By Pam Martens and Russ Martens: June 2, 2017
The unthinkable is happening so fast to America that there is a serious, growing threat that U.S. citizens are becoming desensitized to the chilling reality of our nation’s precipitous decline in respect and credibility around the world. The reflex action is to either deny it’s happening or pull the covers over one’s head.
Two weeks before President Donald Trump announced the U.S. withdrawal from the Paris Climate Accord, Der Spiegel, one of the most influential and widely read news magazines in Europe, published a breathtaking assessment of the sitting President of the United States. Written by its Executive Editor, Klaus Brinkbäumer, the editorial was brutal and came from a publication known for its investigative acumen. Brinkbäumer made the following observations:
“Donald Trump has transformed the United States into a laughing stock and he is a danger to the world. He must be removed from the White House before things get even worse…

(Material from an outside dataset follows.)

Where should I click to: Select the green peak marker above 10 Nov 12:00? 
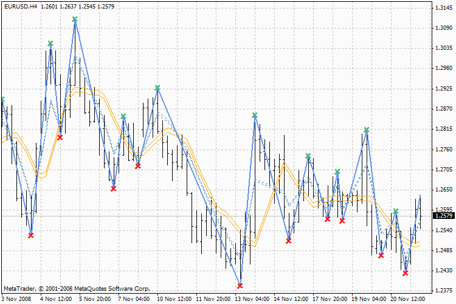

“Donald Trump is not fit to be president of the United States. He does not possess the requisite intellect and does not understand the significance of the office he holds nor the tasks associated with it. He doesn’t read. He doesn’t bother to peruse important files and intelligence reports and knows little about the issues that he has identified as his priorities. His decisions are capricious and they are delivered in the form of tyrannical decrees…
“Crises, including those in Syria and Libya, are escalating, but no longer being discussed. And who should they be discussed with? Phone calls and emails to the U.S. State Department go unanswered. Nothing is regulated, nothing is stable and the trans-Atlantic relationship hardly exists anymore…”
You may not agree with the harshness of this assessment, but it matters that a widely circulated and respected news magazine holds this view of America’s sitting President. Days later, the Chancellor of Germany, Angela Merkel, reinforced the growing isolation of America in a speech with the comment that after spending a few days with President Trump, Europe “really must take our fate into our own hands.”
It’s also critical to consider the backdrop under which the President of the United States withdrew from the Paris Climate Accord yesterday – invoking more ridicule on the front pages of foreign and domestic newspapers and rebukes from the heads of some of the most famous corporate brands in America.
President Trump is tied up in court for a widely condemned travel ban directed at Muslims. His administration is under investigation by Senate and House Intelligence Committees, the FBI, a Special Counsel at the Justice Department and the Government Accountability Office for potentially illegal interactions with Russians.
The President has refused to place his business interests in a blind trust and has thumbed his nose at public sensibilities regarding nepotism by bringing his daughter and son-in-law into his administration.
While his campaign was under an investigation headed by FBI Director James Comey, the President fired Comey and then disparaged him to the Russian Foreign Minister and Russian Ambassador as a “nut job” while simultaneously providing the pair with classified information.
The reaction to all of this by Trump supporters is to dismiss it as a bogus propaganda war by disgruntled Hillary supporters. But those charges certainly can’t apply to Wall Street On Parade which throughout 2016 provided our readers with evidence that both Clinton and Trump were deeply flawed candidates and that America deserved much better.
Now Trump has earned the animosity of some of the most important brand names in America with Tweets going out against his climate accord action yesterday from the likes of Elon Musk, CEO of Tesla, Apple CEO Tim Cook, Disney CEO Bob Iger, General Electric CEO Jeff Immelt and dozens of others.
If the world views America as a loose cannon, our nation could experience not only diplomatic backlash but there could be boycotts of our biggest brand names in foreign markets, thus hurting our critical need to expand our export markets and boost job growth at home.
This is a time for all Americans to put aside politics and come to grips with the hard cold reality of the situation in the White House.